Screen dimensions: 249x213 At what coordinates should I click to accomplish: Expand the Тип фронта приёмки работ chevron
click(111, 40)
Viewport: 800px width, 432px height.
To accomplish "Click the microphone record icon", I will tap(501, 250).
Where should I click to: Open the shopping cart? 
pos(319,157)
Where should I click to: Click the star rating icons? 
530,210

What to do:
The lines to reproduce run from the line containing "Where should I click to: Click" to the end of the listing; write them out exactly and add nothing.

Result below:
Where should I click to: Click the star rating icons? 
530,210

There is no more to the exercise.